In late 2007, the first draft of Donovan's Echo placed quarter-finalist in the Academy of Motion Picture Arts and Sciences' Nicholl Fellowships in Screenwriting. Out of 3,000 international screenplays, the script also won the Bronze prize for Drama in the PAGE International Screenwriting Awards. While the script gained Hollywood interest, finding producers willing to take a chance on a first-time director proved challenging. Jim approached producer Trent Carlson, with whom he had worked before as an artist. Trent agreed to produce and brought on producers Andria Spring and Mary Anne Waterhouse to begin a phase of development and rewrites; refining the story and bringing it more to a production ready point.

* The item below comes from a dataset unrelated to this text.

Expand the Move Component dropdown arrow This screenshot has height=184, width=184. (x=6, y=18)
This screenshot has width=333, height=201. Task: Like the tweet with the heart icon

Another boon to development was from a former co-worker and friend of Jim's, Lance Priebe, whom Cliffe had met in the late 1990s when they were both artists. Priebe had gone on to develop Club Penguin, a virtual game for children, that in 2007 was sold to Disney. "We both were let go from the same company at the same time. He wanted to create games, and I wanted to create films," explained Cliffe. Lance and his wife Kim came on board as executive producers and helped finance the film alongside Telefilm and other Canadian production sources, bringing in a modest budget of around $3M. "It magically came together. We were able to get all our financing and production done in Canada, as well as distribution with a company out of Toronto," said Cliffe.

===Casting===
A casting agent put a list of names together for potential "Donovan's". One name in particular stood out to the filmmakers. That actor was Danny Glover, best known for his roles in The Color Purple and the Lethal Weapon film franchise. "We could so easily see him play into this world," said Cliffe, who after hearing that Glover was attached, was soon able to cast Canadian born Bruce Greenwood. Along the way they also found the rest of their cast in Natasha Calis, Sonja Bennett, David Lewis, and Ian Tracey.

===Filming===
With casting in place, Donovan's Echo went into production in late 2010. The tight 20-day shoot included multiple locations around Vancouver, Maple Ridge, Fort Langley and Pitt Meadows, British Columbia, Canada, with the bridge scene being shot near Harrison River. The shoot also included various time periods and stunts. With a background in illustration and animation, Cliffe storyboarded the movie as well as some pre-viz animatics. But as a first-time feature director, Cliffe soon realized that his shots and sequences were a little too ambitious for such a tight schedule. As a result, he condensed his vision to suit a smaller film.

==Release==
Distributed by Union Pictures, Donovan's Echo premiered in Sudbury, Ontario's Cinéfest in September 2011, and was the opening film at the Calgary International Film Festival that same month where Bruce Greenwood also attended. The film also screened at the Edmonton, Victoria, Pan-African, and Vancouver Film Festivals, where VIFF referred to it as "a film that wrings hope out of mystery, love out of grief and miracles out of science". In February 2012, after premiering at the TIFF Bell Light box theatre, Donovan's Echo had a limited theatrical release across Canada. The movie was released on DVD, Blu-ray and digital download in Canada in September 2012 by Anchor Bay Entertainment, and went out to the U.S. in May 2013.

==Reception==
Donovan's Echo received several positive reviews. The Toronto Film Scene Magazine wrote, "With such an interesting mystery, great performances and themes of hope and acceptance, Donovan's Echo is a great debut for Jim Cliffe." In The Toronto Examiner review, David Voigt said the movie was, "A thoughtful well told drama with a little bit of science fiction edge." Similarly, Press+1 noted that the movie was, "A good mind puzzle with a moralistic center, one that would have made Rod Serling nod with approval." Danny Glover's performance was also noted in several reviews. The online Criticize This wrote, "Glover is at the top of his game in this performance, as is Bruce Greenwood... These two actors help shape Donovan's Echo into a solid film worth watching."

However, not all critics were as enthusiastic. Although marketed as a thriller, the movie contains many dramatic elements, humour, and a strong emotional core, which did not resonate with some reviewers.